I prayed she’d squawk for a few minutes then settle down – like she usually does. Instead she kept going… and going… and going…

‘You’re going to need a hearing aid after this,’ I joked lamely to my osteopath.

Then I let out one of those really cringey, fake laughs.
‘Oh, it’s not that bad,’ he replied, attempting his own, equally unconvincing, chortle.

Meanwhile, Big Sis popped up by the treatment table, her face just inches from mine. ‘Allo Mummy,’ she yelled, grabbing my nose, and squeezing it.

She ducked out of my eye line, and I could hear her rustling in my shopping bags. She reappeared with one of my sheepskin boots (yes, I wear Uggs. I’m allowed – I’m from NZ, it’s part of our cultural identity, OK?) and a t-shirt I’d just bought from Topshop.

‘Mummy,’ she started. ‘Ooog bloog shmeee schmoo weee?’ No bloody clue what that meant. Then she grabbed my nose again. ‘HONK!’ she yelled.

I heard a thump, and a wail. Now Big Sis was crying. When I twisted around, she was lying face up on the floor. I could tell she hadn’t really hurt herself. ‘Come on sweetheart,’ I tried gallantly. ‘You’re fine, hop up.’

Instead she just lay there, like an upturned turtle, her pitiful sobs adding to the din.

‘Right,’ my osteopath announced, his voice filled with barely disguised relief. ‘We’re done!’

And then, literally as the words were out of his mouth, I heard it… silence. I peered over the edge of the table. The room was carnage – my shopping, boots, and the contents of my handbag strewn everywhere.

Wouldn’t you know it – bubs had finally nodded off in her carry cot, and Big Sis was fast asleep, still lying on the floor. I literally had to wake her up to get her in the pushchair.

I beat a hasty retreat, before either of them had a chance to start up again, apologising profusely as I fled. My back may have been fixed, but my nerves were completely shot. It’s safe to say I won’t be attempting that again in a hurry…

7 Comments

  1. Oh my gosh! I actually laughed out loud reading this. I honestly tried not to but I couldn’t help it! Sorry….

  2. Poor you – I hope you managed to squeeze in some relaxation time once you got home.

  3. Snort, gurgle, splodge, sneeze, choke trying to keep a straight face LOL Seeya soon kiddo in amongst wot might pass for WW3. OK just kidding I’ll help the moving men!!

  4. Ouch. I had a similar experience recently at the GP’s office. I was getting a post-coil checkup. There’s nothing like a two-year old asking the doctor what they are doing when you are exposed from the waist down!

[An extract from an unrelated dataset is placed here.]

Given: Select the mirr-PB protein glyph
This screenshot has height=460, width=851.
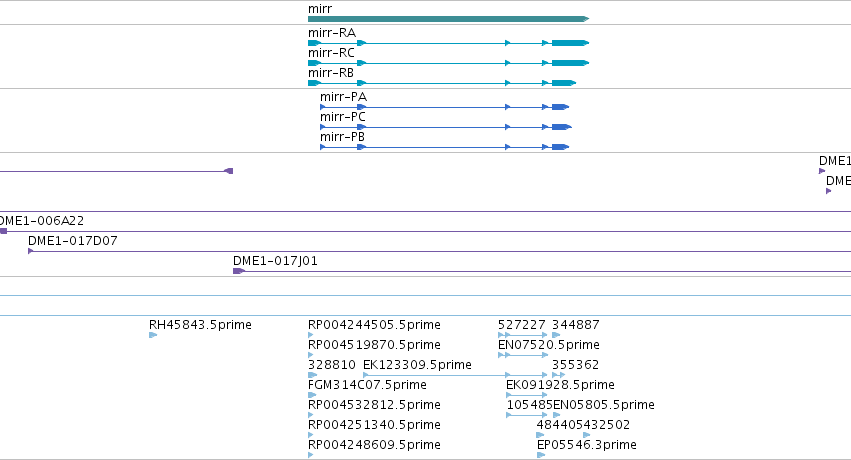Looking at the screenshot, I should pyautogui.click(x=444, y=147).
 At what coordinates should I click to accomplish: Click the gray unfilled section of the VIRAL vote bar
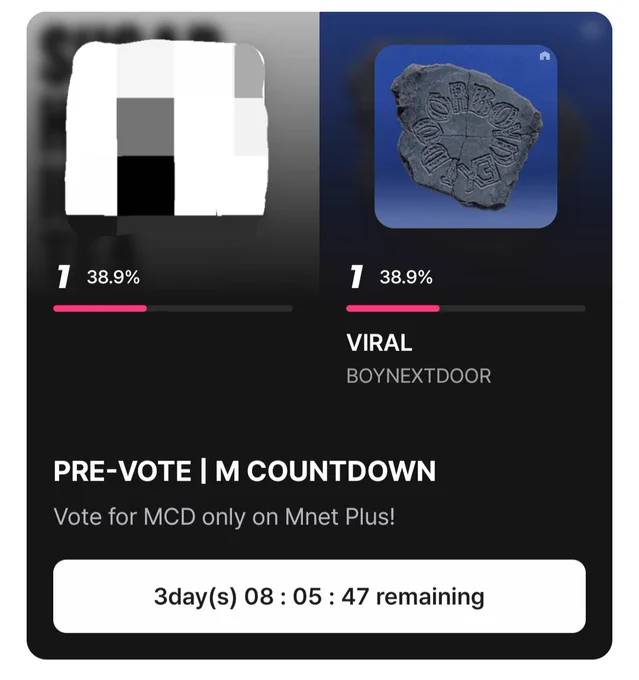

  5. I’m not laughing …. honest … hehe!!

  6. PhotoPuddle: Go on, laugh! I would have, if it had been anyone else…

    Louisa: Relaxation time? Don’t think I’m familiar with that concept… what exactly does it involve?? 🙂

    KiwiLinz: Helping the moving men?? Did I not tell you – you ARE the moving men…

    Domestic Goddesque: But did they also try to honk your nose??? 🙂

    Posh Totty: Really, because I could have sworn I heard a snigger…

  7. Love it! Gave me the smile I really needed right now. Thanks hun!